Except for his frequent publication of “sensitive political issues” in iSun Magazine, which is banned in mainland China, Chen had no other explanation for the attack.

“We strongly condemn such thuggish behavior in the free society of Hong Kong with rule of law” said Chen in a statement to the South China Morning Post. “We appeal for police to quickly track down the culprits in order to maintain a free, independent environment for the media.”

The possibility that the attack was orchestrated to punish Chen was raised at a press conference on June 5. “I don’t think I’ve offended the mafia, but maybe the mafia-types were told what to do by certain other people,” Chen said. “Maybe I offended a few people in the Chinese Communist Party (CCP) regime.”

Hong Kong legislator Claudia Mo proposed a scenario along similar lines: “It’s possible that this was a vendetta. They wanted to teach him a lesson, and scare him—but not kill him.” Violence of that sort will have a chilling and suppressive effect on other media, and possibly influence what they write on political topics, she said.

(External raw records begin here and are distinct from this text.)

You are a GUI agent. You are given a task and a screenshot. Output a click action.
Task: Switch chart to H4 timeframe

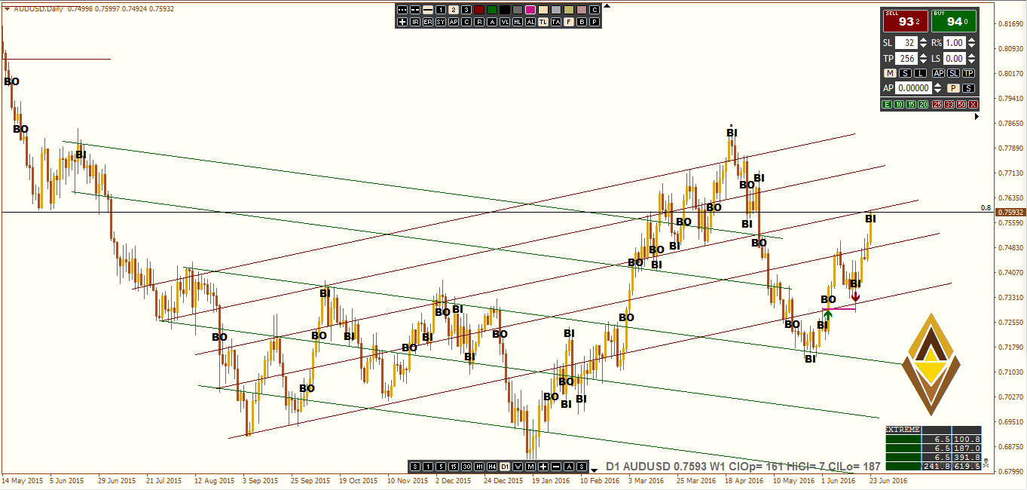point(491,467)
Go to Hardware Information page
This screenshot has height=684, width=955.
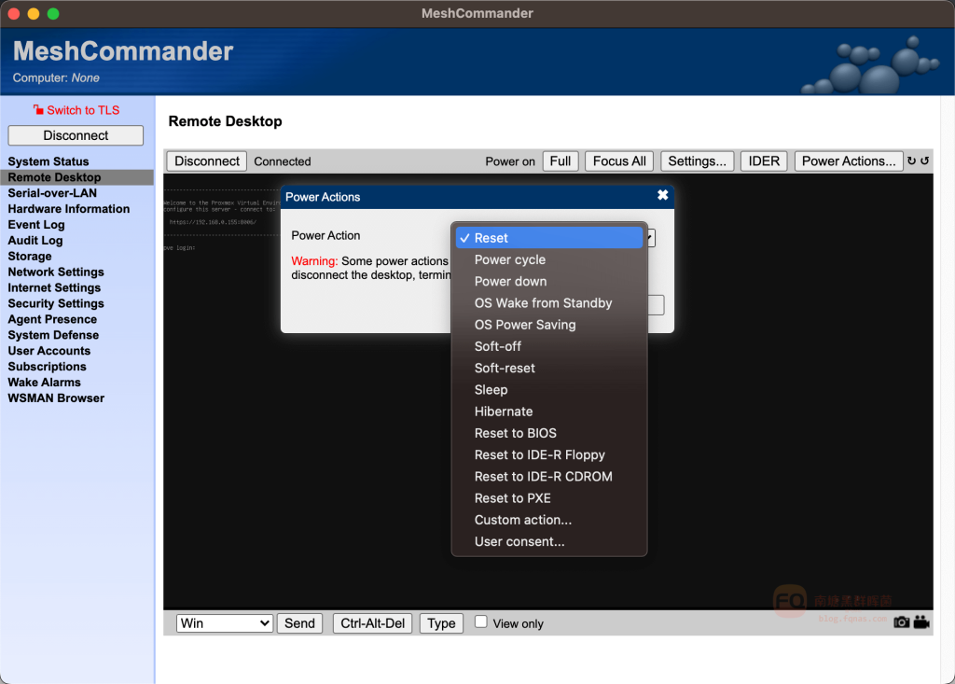[69, 209]
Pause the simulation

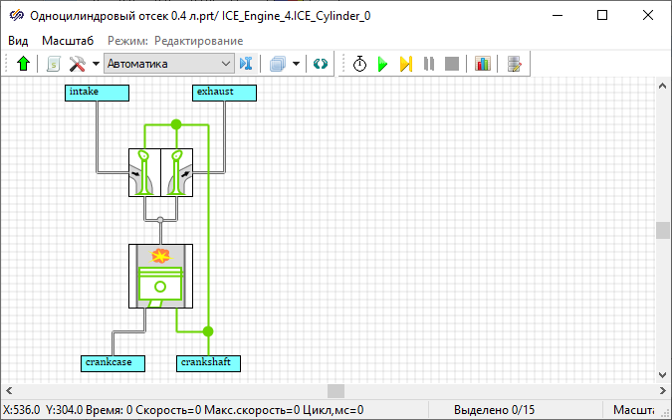click(429, 64)
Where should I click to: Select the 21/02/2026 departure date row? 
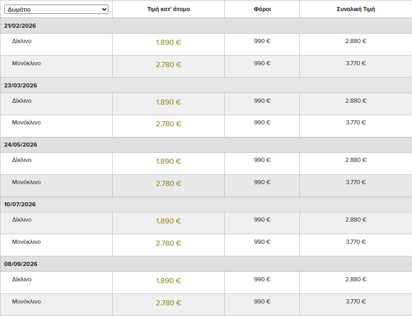[20, 26]
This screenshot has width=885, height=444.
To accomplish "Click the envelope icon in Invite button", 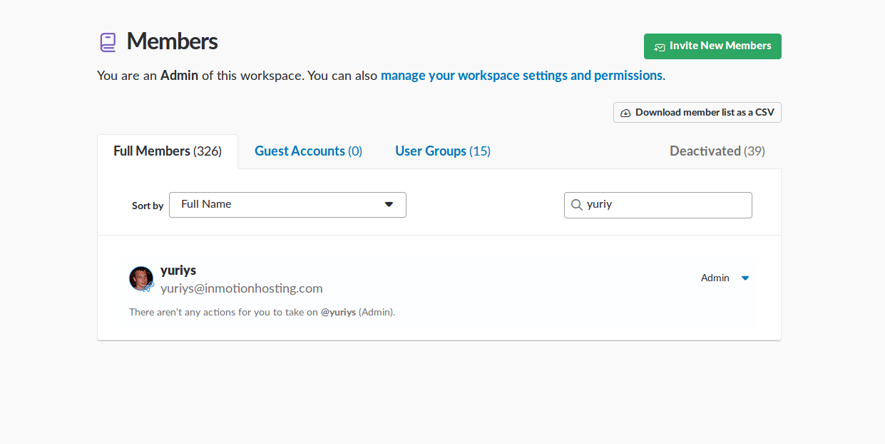I will click(x=659, y=46).
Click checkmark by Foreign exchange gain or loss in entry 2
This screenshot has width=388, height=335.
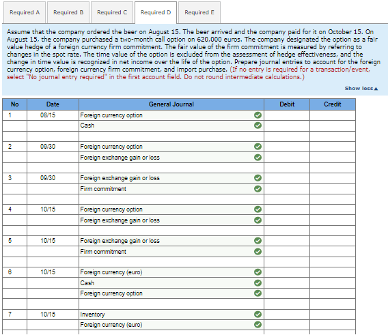(258, 157)
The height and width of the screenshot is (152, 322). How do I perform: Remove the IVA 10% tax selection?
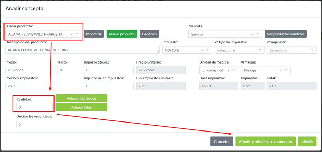coord(203,50)
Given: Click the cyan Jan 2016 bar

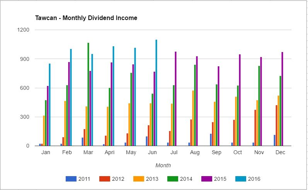Looking at the screenshot, I should [x=49, y=105].
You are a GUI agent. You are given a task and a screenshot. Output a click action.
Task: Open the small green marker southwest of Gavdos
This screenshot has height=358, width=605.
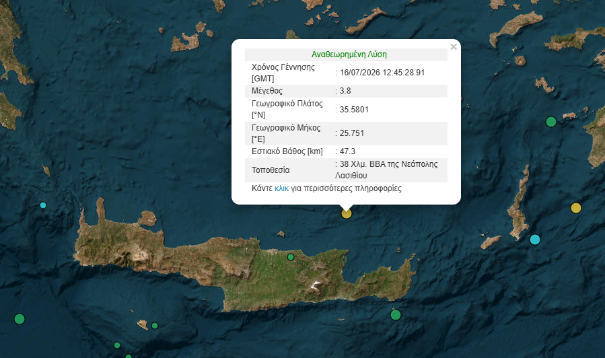pos(117,345)
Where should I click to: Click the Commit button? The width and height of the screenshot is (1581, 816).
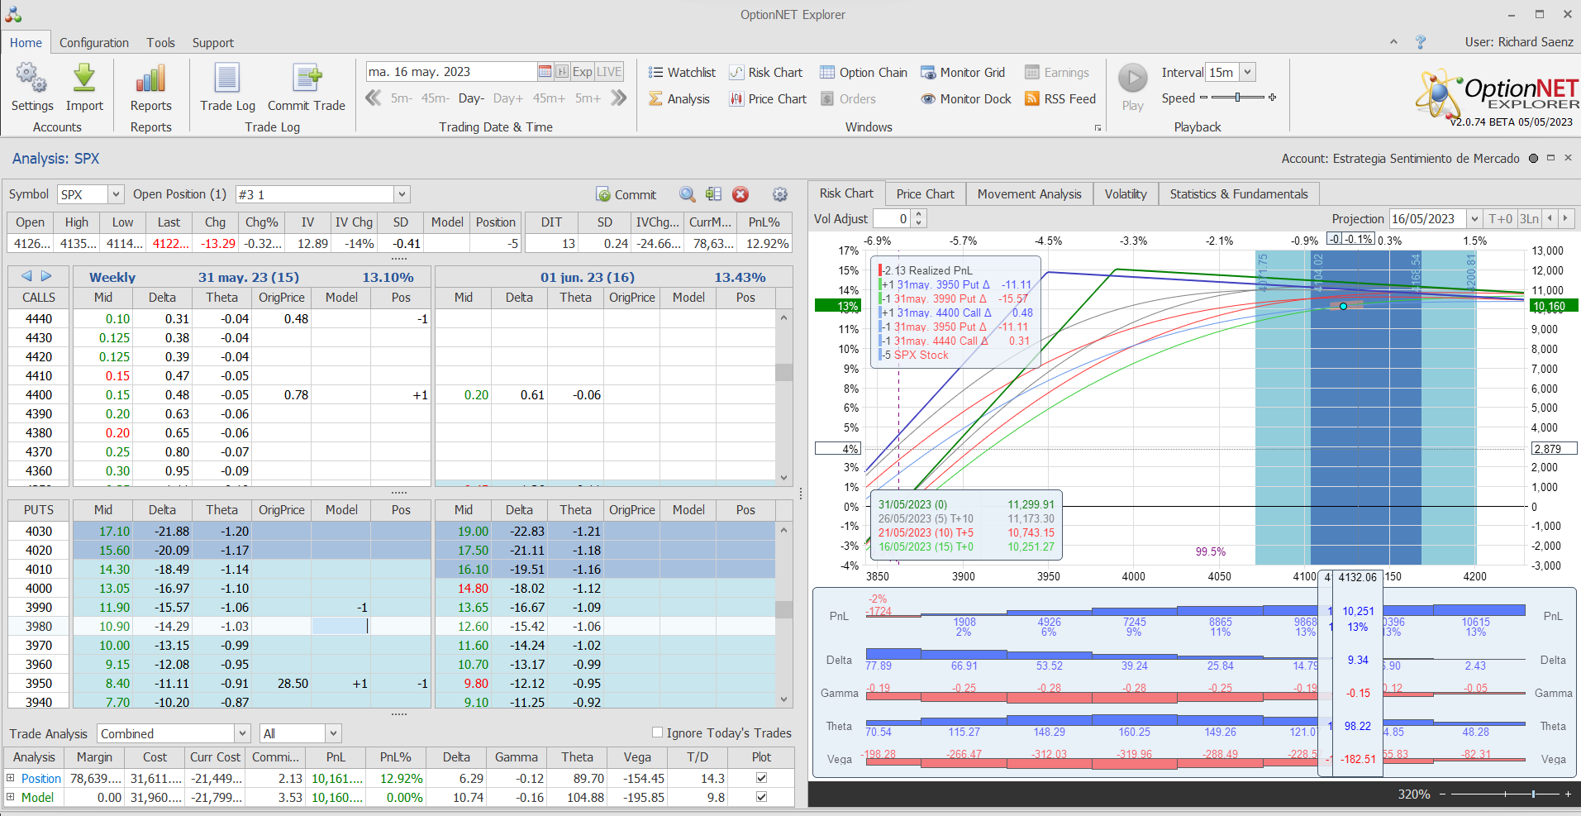(x=626, y=195)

A possible catalyst for the attack may have been the January issue of iSun Affairs, which included an interview with Lew Mon-hung, an important former supporter of Hong Kong Chief Executive Leung. In the article, Lew accused Leung of lying about illegal structures at his home, and said Leung regarded the pan-democrats, who support democracy in Hong Kong, as “the enemy“.

On May 23 iSun Affairs gave notice that it was suspending publication of its print edition. Chen denied that he had been put under political pressure, but revealed that staff editors and reporters had been pressured, with a number of them being asked to “drink tea” with CCP security forces on a number of occasions. The term is a euphemism for the nonviolent interrogation and intimidation regularly practiced by Chinese security personnel, sometimes over a pot of steaming tea.

Chen indicated that he will restructure the publication for all-digital delivery, and resume publication soon. iSun Affairs was distributed in Taiwan, Macau and Malaysia but banned in China.

A photo of Chen and Xi Jinping together hangs in Chen’s office but he denies any genuine friendship. “I barely know Xi Jinping; we just say ‘hello’ to each other when we meet in press conferences,” Chen said.

But a March 1 report in China Times says that when Xi Jiping’s father, Xi Zhongxun, an important first generation Communist leader, visited Shenzhen during 70’s and 80’s, Chen Ping frequently accompanied him as a second generation Communist Party stalwart.

In a press conference on June 5 at the Hong Kong Legislative Council Building, Chen did not deny his CCP membership when he was younger, but said he had less involvement as he grew older. “I have personally experienced and I saw for myself, in a violent society, there is no beneficiary, only victims,” he said, according to a transcription of the conference published on China Digital Times.

Chen went on to quote an old Chinese saying: “He who beats gets beaten, he who kills gets killed,” and defended the necessity for freedom of the press and a free civil society.